Destructive gales whipped through over the years, but you might say that Robert Moses was the first superstorm. In the 1950s, the infamous master-planner launched an urban renewal campaign that demolished old homes and tenements along Jamaica Bay, turning much of Rockaway into a patchy landscape of vacant lots, high-rise apartments, and clusters of public housing. With the addition of a subway line and two bridges to Brooklyn, plus a zoning regime that created a very wealthy, very white community at the western tip, it became a place that poor and working-class commuters could afford to live year-round.

Today, a sharp economic and racial gradient defines the slender peninsula, with poverty and color pressed into its eastern end. In Far Rockaway, more than two-thirds of residents describe themselves as African American or Hispanic, and nearly a quarter live below the poverty line. It’s common for children growing up poor in Rockaway to never learn to swim, Louis Harris, a longtime local and founder of the East Coast Chapter of the Black Surfing Association, told me in 2017.

After Sandy, relief funds served the more affluent sections of the peninsula, leaving many poor residents unable to rebuild or remain. A study by the John Jay College of Criminal Justice comparing Rockaway’s post-storm recovery to that of low-income communities in Manhattan’s Lower East Side found that the latter neighborhood was better able to advocate for funds, thanks to established network of anti-gentrification activism. Isolated and segregated, the Rockaways experienced more of a shock.

Today, the most rapidly changing section—the blocks with the board shops, wine bars, and $120 hand-stitched swimsuits—is smack in the middle of the peninsula. In spite of the persistent hurricane threat, home prices have gone up and up since Sandy. While plenty of year-rounders welcome the amenities and economic boost, it’s an uneasy balance for others. In 2014, a young rapper named Sean Blaise released a music video lambasting the “Nazi pizzerias” and “white bro” taco stands that were supplanting the businesses he knew from his youth. “It all centers around this idealized vision of a beach community. They turned it into some behemoth fake paradise of surf culture and fish tacos,” he told Gothamist at the time.
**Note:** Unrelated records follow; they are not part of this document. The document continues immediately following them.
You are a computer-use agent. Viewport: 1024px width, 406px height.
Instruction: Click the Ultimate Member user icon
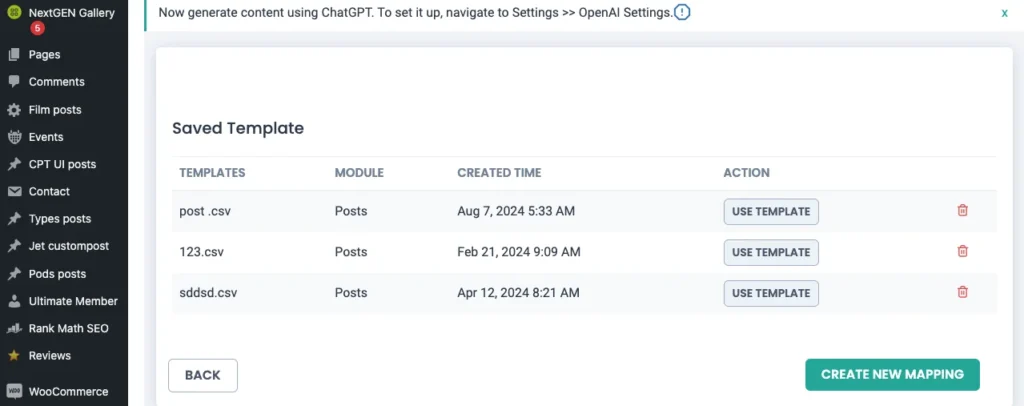click(x=14, y=301)
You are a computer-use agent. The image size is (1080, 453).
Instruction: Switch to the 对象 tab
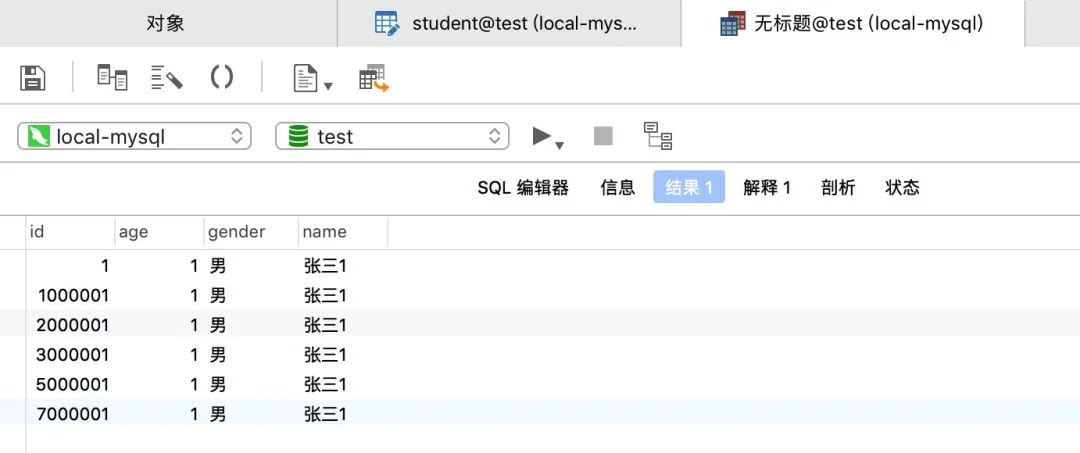coord(166,23)
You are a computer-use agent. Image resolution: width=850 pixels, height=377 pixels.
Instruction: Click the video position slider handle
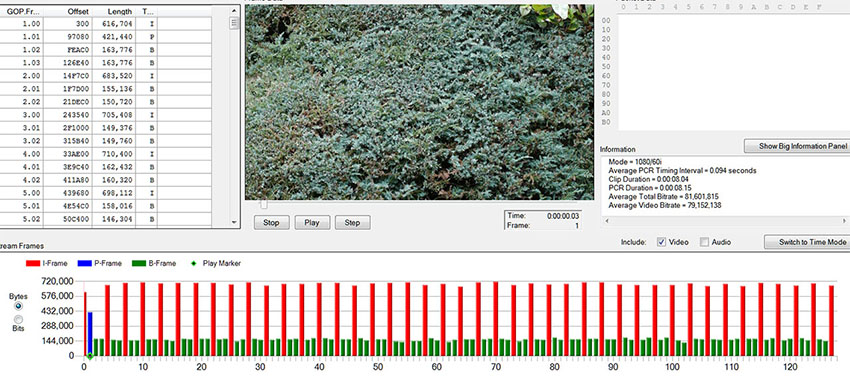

And the beach remains vulnerable, too. A 2017 report by the Waterfront Alliance estimated that 61 percent of Rockaway residents stood a 50 percent chance of a major flood in their homes by 2060. The U.S. Army Corps has a long list of projects to battle erosion and mitigate future storms, such as more rock jetties on the beachfront and a protective barrier on the peninsula’s bay side. But these remain un-started, despite years of the agency promising action. Plenty of residents suspect they’re just one more mega-storm away from losing their beloved shoreline forever. The shifting neighborhood demographics can add to that sense of precariousness; the locals wearing t-shirts printed with “Defend Rockaway” can be read as a response to both forces of change.

But after foot traffic dipped last summer, this year brought a booster shot to the shore. A $13 million beach replenishment project—a joint effort from the Army Corps and the city—dumped 348,000 cubic yards of sand on the stretch that had been closed, just in time for the busy season. It’s only a stopgap measure. But at least for now, the shoreline is its bustling old self. “This summer has been gangbusters busy,” a bartender at a boardwalk watering hole told NY1 in July.

This week, I’m back, too, housesitting for a friend, and paddling out into the easy-going waves in the evenings. A brief rainstorm rolled through yesterday, kicking up three- and four-footers in the evening. Last night, I sat on the shore, watching braver surfers dive under the moving swell and reappear in the moonlight. To the west, a smattering of fireworks lit up the sky; behind me, the high-rise towers of a 1950s affordable housing block loomed. Hard and soft, disappearing and emerging at once, Rockaway is my kind of beach town. I’ll hold on as long as I can.